■ PROVIDED ENTRIES
........

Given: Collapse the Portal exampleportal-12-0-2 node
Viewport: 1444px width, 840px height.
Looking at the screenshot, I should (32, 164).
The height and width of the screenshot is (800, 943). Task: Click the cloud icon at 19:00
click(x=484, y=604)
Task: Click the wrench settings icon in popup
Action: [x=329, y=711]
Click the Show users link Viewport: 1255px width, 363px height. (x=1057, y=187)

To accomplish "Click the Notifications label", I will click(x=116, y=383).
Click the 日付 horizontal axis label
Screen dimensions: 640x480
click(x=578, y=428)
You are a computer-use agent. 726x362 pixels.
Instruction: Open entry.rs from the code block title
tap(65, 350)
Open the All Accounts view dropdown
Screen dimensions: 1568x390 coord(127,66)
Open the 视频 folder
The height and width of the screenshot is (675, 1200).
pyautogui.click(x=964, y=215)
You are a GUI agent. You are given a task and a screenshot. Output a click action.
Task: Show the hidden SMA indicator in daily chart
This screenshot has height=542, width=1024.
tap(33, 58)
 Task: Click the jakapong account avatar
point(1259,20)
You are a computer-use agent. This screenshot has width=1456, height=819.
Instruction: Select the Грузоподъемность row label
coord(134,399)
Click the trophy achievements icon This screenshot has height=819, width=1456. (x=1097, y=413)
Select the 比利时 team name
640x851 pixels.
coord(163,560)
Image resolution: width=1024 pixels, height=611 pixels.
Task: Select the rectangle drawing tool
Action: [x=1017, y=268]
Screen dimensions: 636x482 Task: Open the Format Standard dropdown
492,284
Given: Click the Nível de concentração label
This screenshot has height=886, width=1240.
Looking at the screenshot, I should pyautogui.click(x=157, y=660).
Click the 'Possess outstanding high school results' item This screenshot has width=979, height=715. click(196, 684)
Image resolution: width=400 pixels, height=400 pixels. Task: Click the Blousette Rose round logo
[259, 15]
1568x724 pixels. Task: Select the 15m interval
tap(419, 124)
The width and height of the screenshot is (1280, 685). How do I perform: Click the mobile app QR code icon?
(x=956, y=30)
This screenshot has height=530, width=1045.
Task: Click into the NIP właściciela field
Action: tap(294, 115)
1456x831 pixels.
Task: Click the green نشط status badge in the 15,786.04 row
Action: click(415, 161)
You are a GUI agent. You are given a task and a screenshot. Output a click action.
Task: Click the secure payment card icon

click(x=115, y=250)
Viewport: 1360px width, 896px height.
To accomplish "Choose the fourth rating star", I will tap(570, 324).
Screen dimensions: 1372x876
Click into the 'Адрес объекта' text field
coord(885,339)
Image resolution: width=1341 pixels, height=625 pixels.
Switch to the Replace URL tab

........

Could you output every record above exactly as written?

■ TASK ANSWER
Given: Collapse the Portal exampleportal-12-0-2 node
Viewport: 1444px width, 840px height.
Looking at the screenshot, I should (32, 164).
The height and width of the screenshot is (800, 943). Task: Click the cloud icon at 19:00
click(x=484, y=604)
Task: Click the wrench settings icon in popup
Action: [x=329, y=711]
Click the Show users link Viewport: 1255px width, 363px height. (x=1057, y=187)

To accomplish "Click the Notifications label", I will click(x=116, y=383).
Click the 日付 horizontal axis label
Screen dimensions: 640x480
click(x=578, y=428)
You are a computer-use agent. 726x362 pixels.
Instruction: Open entry.rs from the code block title
tap(65, 350)
Open the All Accounts view dropdown
Screen dimensions: 1568x390 coord(127,66)
Open the 视频 folder
The height and width of the screenshot is (675, 1200).
pyautogui.click(x=964, y=215)
You are a GUI agent. You are given a task and a screenshot. Output a click action.
Task: Show the hidden SMA indicator in daily chart
This screenshot has height=542, width=1024.
tap(33, 58)
 Task: Click the jakapong account avatar
point(1259,20)
You are a computer-use agent. This screenshot has width=1456, height=819.
Instruction: Select the Грузоподъемность row label
coord(134,399)
Click the trophy achievements icon This screenshot has height=819, width=1456. (x=1097, y=413)
Select the 比利时 team name
640x851 pixels.
coord(163,560)
Image resolution: width=1024 pixels, height=611 pixels.
Task: Select the rectangle drawing tool
Action: [x=1017, y=268]
Screen dimensions: 636x482 Task: Open the Format Standard dropdown
492,284
Given: Click the Nível de concentração label
This screenshot has height=886, width=1240.
Looking at the screenshot, I should pyautogui.click(x=157, y=660).
Click the 'Possess outstanding high school results' item This screenshot has width=979, height=715. click(196, 684)
Image resolution: width=400 pixels, height=400 pixels. Task: Click the Blousette Rose round logo
[259, 15]
1568x724 pixels. Task: Select the 15m interval
tap(419, 124)
The width and height of the screenshot is (1280, 685). How do I perform: Click the mobile app QR code icon?
(x=956, y=30)
This screenshot has height=530, width=1045.
Task: Click into the NIP właściciela field
Action: tap(294, 115)
1456x831 pixels.
Task: Click the green نشط status badge in the 15,786.04 row
Action: click(415, 161)
You are a GUI agent. You are given a task and a screenshot. Output a click action.
Task: Click the secure payment card icon

click(x=115, y=250)
Viewport: 1360px width, 896px height.
To accomplish "Choose the fourth rating star", I will tap(570, 324).
Screen dimensions: 1372x876
Click into the 'Адрес объекта' text field
coord(885,339)
Image resolution: width=1341 pixels, height=625 pixels.
Switch to the Replace URL tab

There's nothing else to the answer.